On a different level, you can simply seclude yourself from the noise of the financial media and the talking heads. You can, to a huge degree, influence your environment, where you live, what kind of people you interact with. I admire people like Guy Spier who show the integrity to move to a more secluded location to limit options and noise. You don’t have to go so far yet. Start by switching off the TV. Next, stop checking your stock prices on a daily basis (you can still follow the news).

Process Focus

This is not really a tool, but a mindset. However, I believe it is worthwhile briefly highlighting separately because it might be one of the most important pieces of the puzzle.

Be processed focused. You cannot control outcomes, and there are imponderables. What you can control is what you do. Wisely distinguish between what you can influence and what you cannot. Distinguish between something that you had missed, and something that was not realistically considerable at the point in time when you made the decision. The more randomness is involved in the outcome, the less linear the feedback will be, and consequentially the more you will have to focus on the process instead of taking short term results at face value.
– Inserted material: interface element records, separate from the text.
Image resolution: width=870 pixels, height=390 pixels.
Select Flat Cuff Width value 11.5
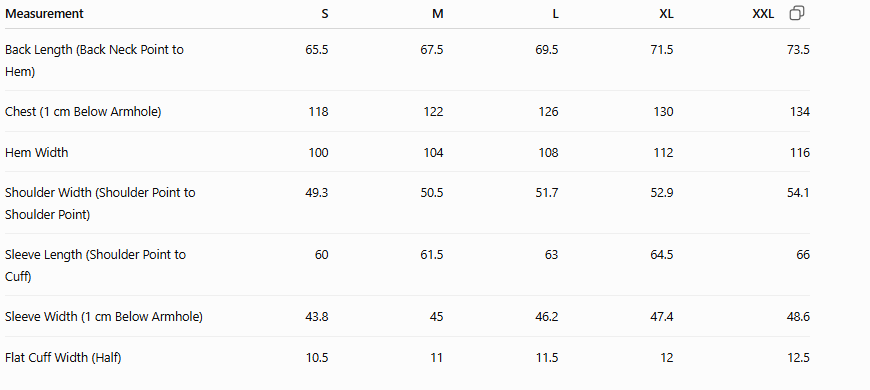click(547, 358)
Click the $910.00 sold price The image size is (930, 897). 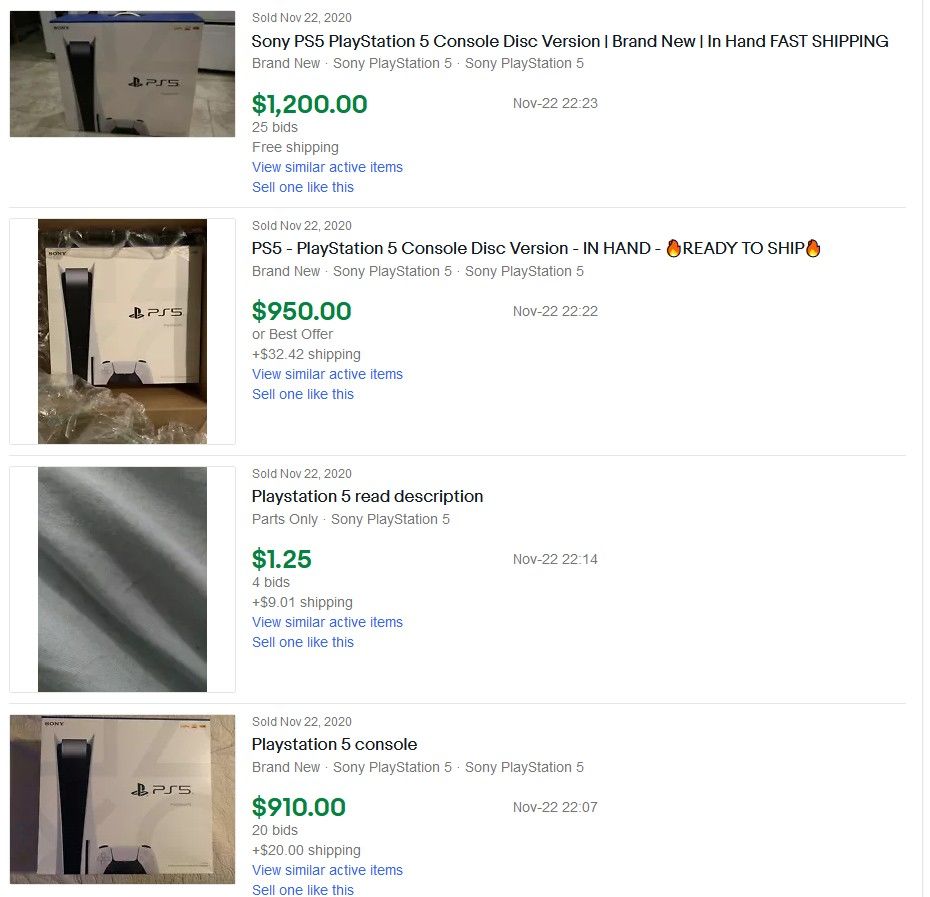click(298, 807)
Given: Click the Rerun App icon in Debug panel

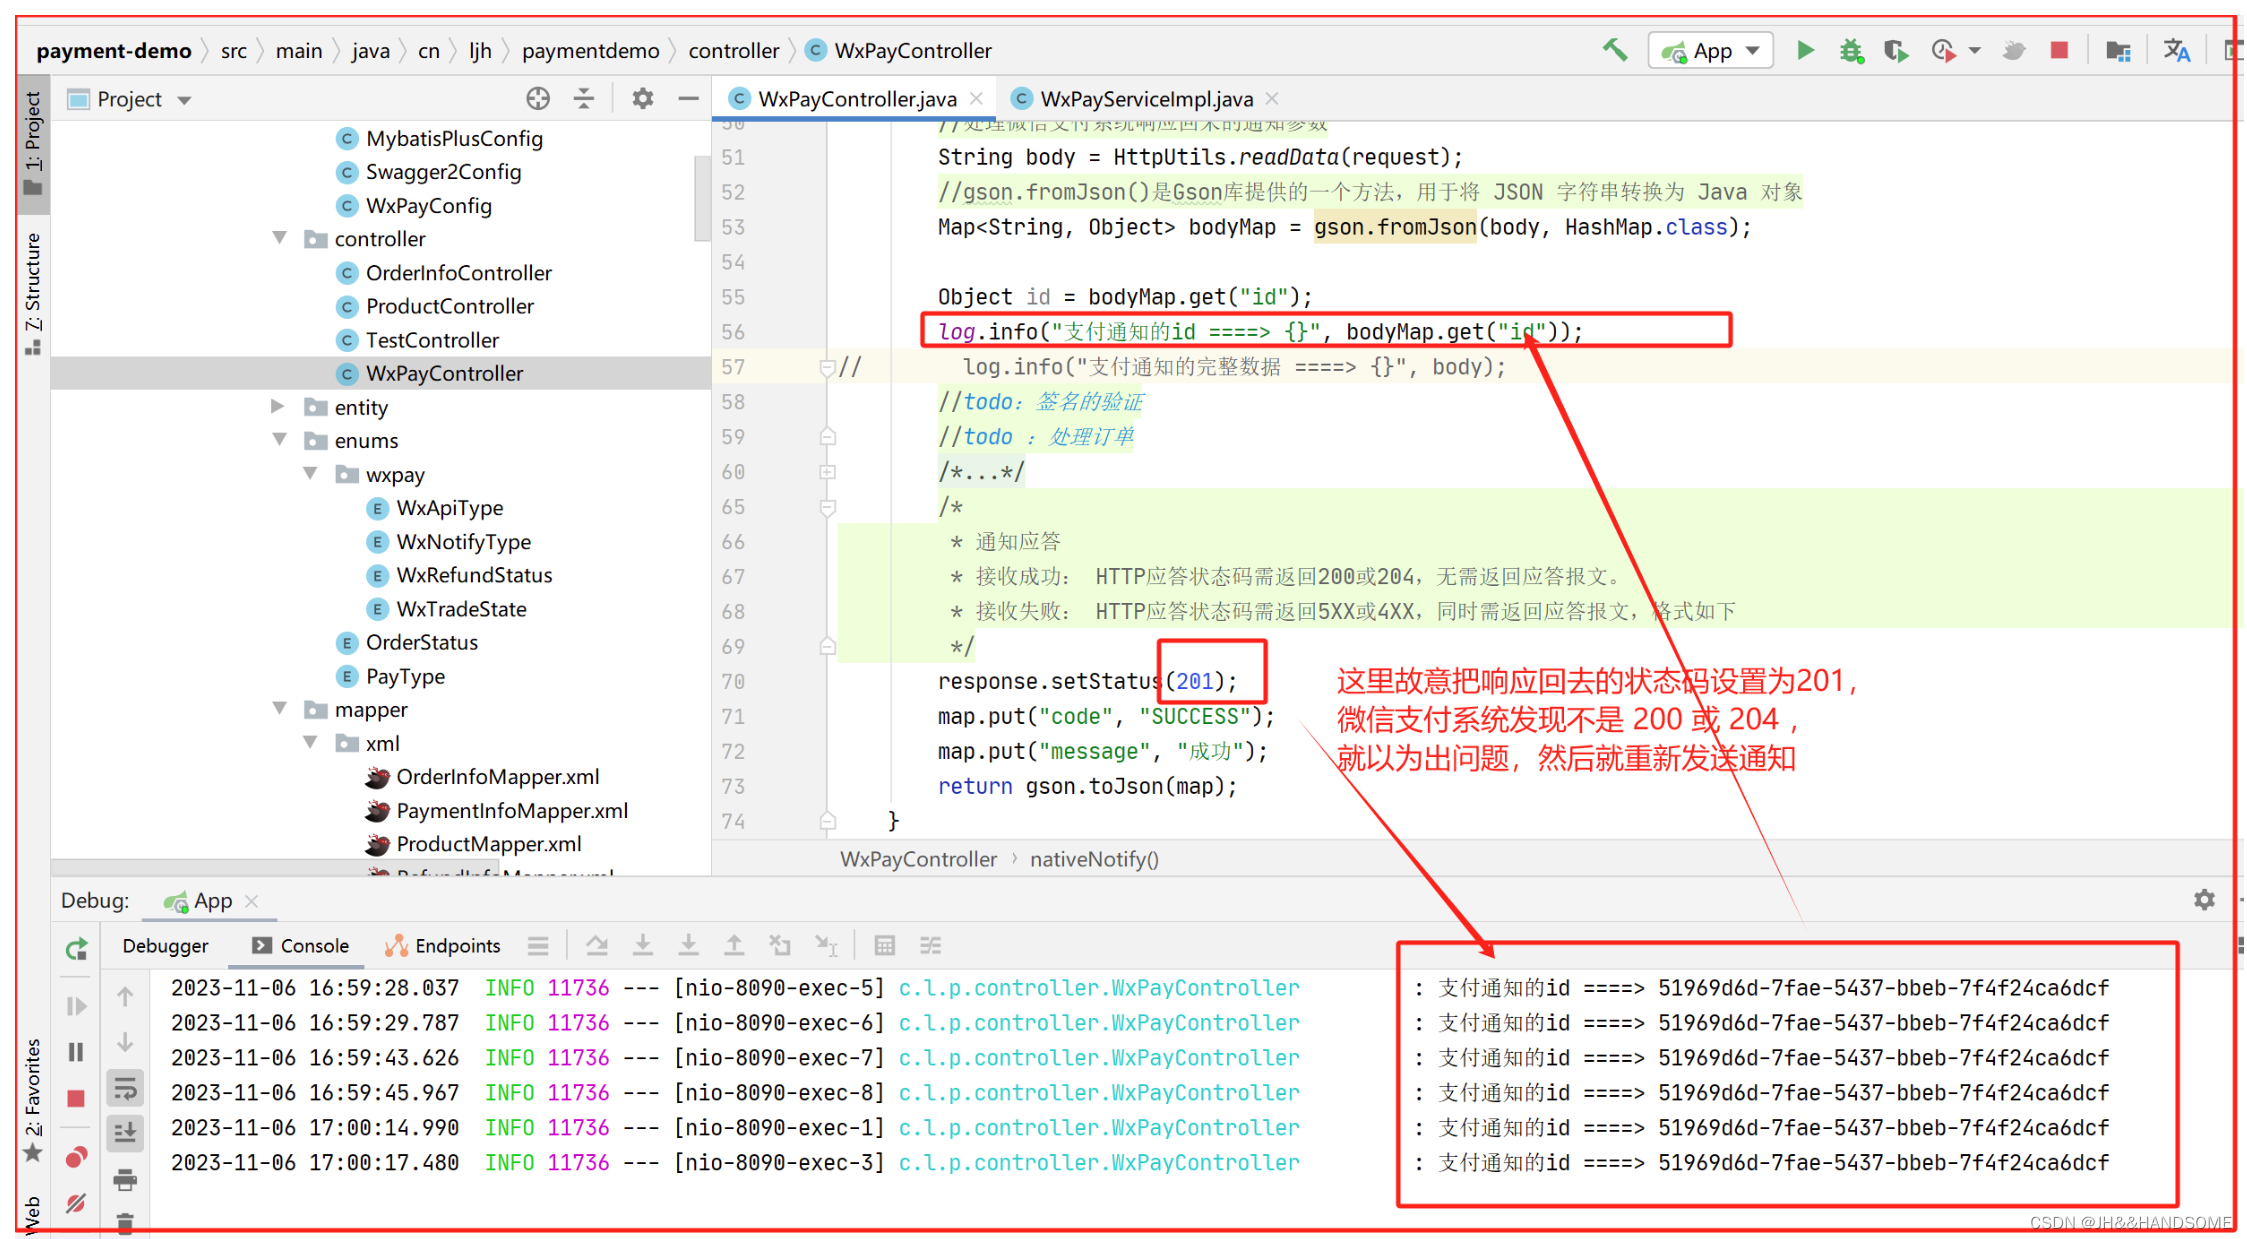Looking at the screenshot, I should pos(77,948).
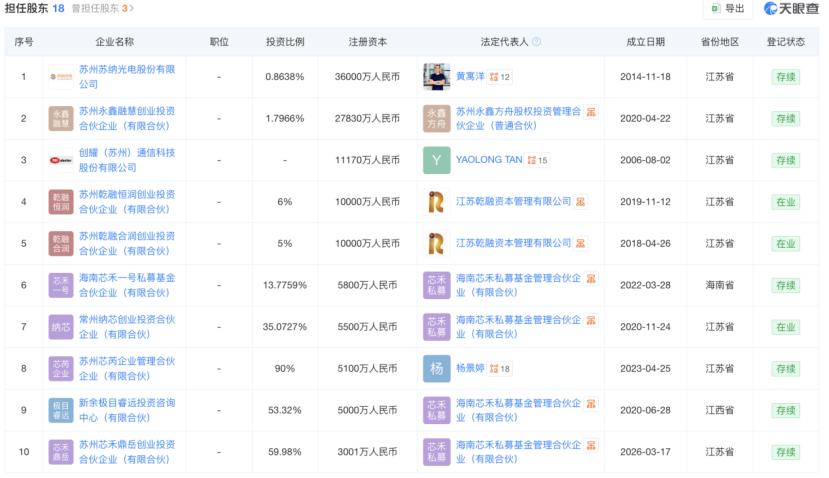Click the blue 杨 avatar icon
829x478 pixels.
click(437, 369)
This presents a difficult problem, because optimization of the process requires some feedback, which in this case is not reliable. The optimization of processes with unreliable feedback is an extensive and different discussion.

In the end, confidence should not necessarily come from a belief in the certainty of outcomes, not even from previously good results. Real confidence should stem from a belief in the quality of the process, and a belief that the process will continue to improve. Don’t think of yourself as someone who is a “winner”, or is “right”. Rather make it part of your self-identification that you are a person who will do everything possible to achieve good outcomes, and who refuses to be fooled by randomness.

Conclusion

The road to hell is paved with good intentions. Accept that you are subject to biases like everybody else. Use tricks and tools to make yourself behave more rationally, instead of relying on your superior discipline.

Use the tools frequently, and train yourself to the point where resorting to them becomes the default reaction when facing difficult problems. Build your list of mental models and behavioral biases, and learn from your decision diary. As with everything, your tools will only be as good as you apply them. Accept the struggle with your own biases as a life-long battle.

1 Comment

  1. Ryan

    Great post. I’m literally in the middle of writing a series on the same subject. I’m currently discussing the two systems (Kahnemans Fast and Slow). I’ll be linking to this for further reading, so thank you.